Author: Danilo Couto de Souza Date: 2024
- src.get_era5_data.download_era5_data(variables: List[str], pressure_levels: List[int], start_date: str, end_date: str, area: List[float], output_file: str, hours: List[str] | None = None, logger: Logger | None = None) None[source]
Downloads ERA5 reanalysis data from the Copernicus Climate Data Store using the modern CDSAPI.
This function provides a flexible interface for downloading ERA5 atmospheric data with configurable variables, pressure levels, time periods, and spatial domains. Uses the modern CDSAPI 0.7.6+ syntax with list-based parameters.
- Parameters:
variables (List[str]) – List of ERA5 variable names to download. Examples: - ‘temperature’ - ‘u_component_of_wind’ - ‘v_component_of_wind’ - ‘geopotential’ - ‘vorticity’ - ‘specific_humidity’
pressure_levels (List[int]) – List of pressure levels in hPa. Examples: [1000, 925, 850, 700, 500, 300]
start_date (str) – Start date in ‘YYYY-MM-DD’ format (e.g., ‘2023-01-01’)
end_date (str) – End date in ‘YYYY-MM-DD’ format (e.g., ‘2023-01-31’)
area (List[float]) – Spatial domain as [North, West, South, East] in decimal degrees. Example: [20, -80, -60, -20] for South America region
output_file (str) – Output filename for the downloaded NetCDF file
hours (Optional[List[str]], default None) – List of hours in ‘HH:MM’ format. If None, uses [‘00:00’, ‘06:00’, ‘12:00’, ‘18:00’]
logger (Optional[logging.Logger], default None) – Logger object for progress tracking and error reporting
- Returns:
Downloads file directly to specified output path
- Return type:
None
- Raises:
Exception – If download fails due to authentication, network, or API errors
Notes
Requires valid CDS API credentials in ~/.cdsapirc
Uses modern CDSAPI syntax (version 0.7.6+)
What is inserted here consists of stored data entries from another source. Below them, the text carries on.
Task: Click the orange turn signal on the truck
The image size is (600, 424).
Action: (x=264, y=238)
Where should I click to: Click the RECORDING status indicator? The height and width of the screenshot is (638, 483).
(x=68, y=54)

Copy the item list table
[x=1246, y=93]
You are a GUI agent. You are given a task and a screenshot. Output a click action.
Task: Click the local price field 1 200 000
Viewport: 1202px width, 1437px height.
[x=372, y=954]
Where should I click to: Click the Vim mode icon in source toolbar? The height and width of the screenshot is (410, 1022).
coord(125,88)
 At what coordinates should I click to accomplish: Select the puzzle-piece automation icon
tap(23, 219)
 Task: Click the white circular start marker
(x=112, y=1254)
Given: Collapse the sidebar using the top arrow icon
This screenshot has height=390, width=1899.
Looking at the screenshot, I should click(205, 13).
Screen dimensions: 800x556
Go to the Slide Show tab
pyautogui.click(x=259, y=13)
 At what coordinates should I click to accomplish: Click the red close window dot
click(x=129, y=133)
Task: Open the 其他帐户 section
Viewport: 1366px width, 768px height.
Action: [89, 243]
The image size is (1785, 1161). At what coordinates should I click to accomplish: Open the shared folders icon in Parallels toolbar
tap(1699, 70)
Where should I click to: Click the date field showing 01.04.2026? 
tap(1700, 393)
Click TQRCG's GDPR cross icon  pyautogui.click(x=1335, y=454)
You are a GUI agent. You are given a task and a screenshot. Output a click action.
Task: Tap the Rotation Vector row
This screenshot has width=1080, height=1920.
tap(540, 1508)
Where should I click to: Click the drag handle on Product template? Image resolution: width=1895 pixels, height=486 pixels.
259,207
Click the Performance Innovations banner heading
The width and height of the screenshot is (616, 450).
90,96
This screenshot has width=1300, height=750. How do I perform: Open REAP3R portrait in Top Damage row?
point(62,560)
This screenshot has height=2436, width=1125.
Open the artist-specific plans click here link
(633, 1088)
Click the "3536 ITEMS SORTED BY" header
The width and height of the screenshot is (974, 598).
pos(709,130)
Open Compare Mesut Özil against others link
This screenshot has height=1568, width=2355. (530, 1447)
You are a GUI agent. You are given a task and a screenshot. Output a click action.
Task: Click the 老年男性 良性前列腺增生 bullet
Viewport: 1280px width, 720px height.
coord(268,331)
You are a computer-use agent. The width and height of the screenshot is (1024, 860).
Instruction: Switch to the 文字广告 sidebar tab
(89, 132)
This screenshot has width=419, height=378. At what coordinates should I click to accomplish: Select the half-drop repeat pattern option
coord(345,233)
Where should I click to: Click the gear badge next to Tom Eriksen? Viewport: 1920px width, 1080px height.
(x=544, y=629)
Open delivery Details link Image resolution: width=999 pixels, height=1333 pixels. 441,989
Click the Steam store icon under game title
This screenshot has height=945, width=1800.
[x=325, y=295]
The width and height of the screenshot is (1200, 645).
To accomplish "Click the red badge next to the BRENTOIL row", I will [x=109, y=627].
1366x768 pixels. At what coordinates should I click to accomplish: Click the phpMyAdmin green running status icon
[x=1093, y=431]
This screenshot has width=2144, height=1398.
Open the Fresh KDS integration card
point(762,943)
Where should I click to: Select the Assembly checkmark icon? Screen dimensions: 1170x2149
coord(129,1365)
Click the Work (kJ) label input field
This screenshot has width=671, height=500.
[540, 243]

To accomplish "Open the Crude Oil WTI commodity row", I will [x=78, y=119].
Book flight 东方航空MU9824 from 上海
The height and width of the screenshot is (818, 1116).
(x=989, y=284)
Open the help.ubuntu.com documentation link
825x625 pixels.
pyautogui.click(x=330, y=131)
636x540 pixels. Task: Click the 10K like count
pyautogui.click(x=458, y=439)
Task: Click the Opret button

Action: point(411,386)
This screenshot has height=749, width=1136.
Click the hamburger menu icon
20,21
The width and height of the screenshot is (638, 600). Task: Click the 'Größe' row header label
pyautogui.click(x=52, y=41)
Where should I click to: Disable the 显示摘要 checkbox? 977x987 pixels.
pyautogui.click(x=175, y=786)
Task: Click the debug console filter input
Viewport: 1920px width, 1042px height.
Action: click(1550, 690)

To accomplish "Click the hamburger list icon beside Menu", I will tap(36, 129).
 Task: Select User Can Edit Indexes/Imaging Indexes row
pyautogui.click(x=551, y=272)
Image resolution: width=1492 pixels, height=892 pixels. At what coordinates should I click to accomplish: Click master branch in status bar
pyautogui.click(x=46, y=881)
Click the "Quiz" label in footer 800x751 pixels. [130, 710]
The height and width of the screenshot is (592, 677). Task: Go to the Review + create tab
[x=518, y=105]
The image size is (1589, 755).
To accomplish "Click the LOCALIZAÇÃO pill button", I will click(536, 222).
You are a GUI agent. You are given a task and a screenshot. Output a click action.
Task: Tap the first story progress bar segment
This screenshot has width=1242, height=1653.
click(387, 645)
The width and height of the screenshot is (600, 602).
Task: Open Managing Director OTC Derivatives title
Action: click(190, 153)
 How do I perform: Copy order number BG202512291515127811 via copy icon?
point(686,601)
Automatically handles date range conversion to required format
Includes progress monitoring and comprehensive error handling
Examples
>>> # Basic usage for atmospheric budget analysis >>> variables = ['temperature', 'u_component_of_wind', 'v_component_of_wind', 'geopotential'] >>> levels = [850, 700, 500, 300] >>> download_era5_data( ... variables=variables, ... pressure_levels=levels, ... start_date='2023-01-01', ... end_date='2023-01-31', ... area=[10, -80, -40, -30], ... output_file='era5_january2023.nc' ... )
>>> # Custom time selection >>> download_era5_data( ... variables=['vorticity', 'geopotential'], ... pressure_levels=[850], ... start_date='2023-06-15', ... end_date='2023-06-15', ... area=[-10, -70, -30, -40], ... output_file='era5_single_day.nc', ... hours=['00:00', '12:00'] ... )
- src.get_era5_data.download_era5_data_legacy()[source]
Legacy download function for backward compatibility.
Downloads specific ERA5 data for the 2005-08-08 to 2005-08-14 case study over the South America region. This function maintains compatibility with existing workflows while the main download_era5_data function provides more flexibility.
- Returns:
Downloads data to ‘system-20050808_ERA5.nc’
- Return type:
None
Notes
This function is maintained for backward compatibility. For new workflows, use the main download_era5_data function which provides more flexibility.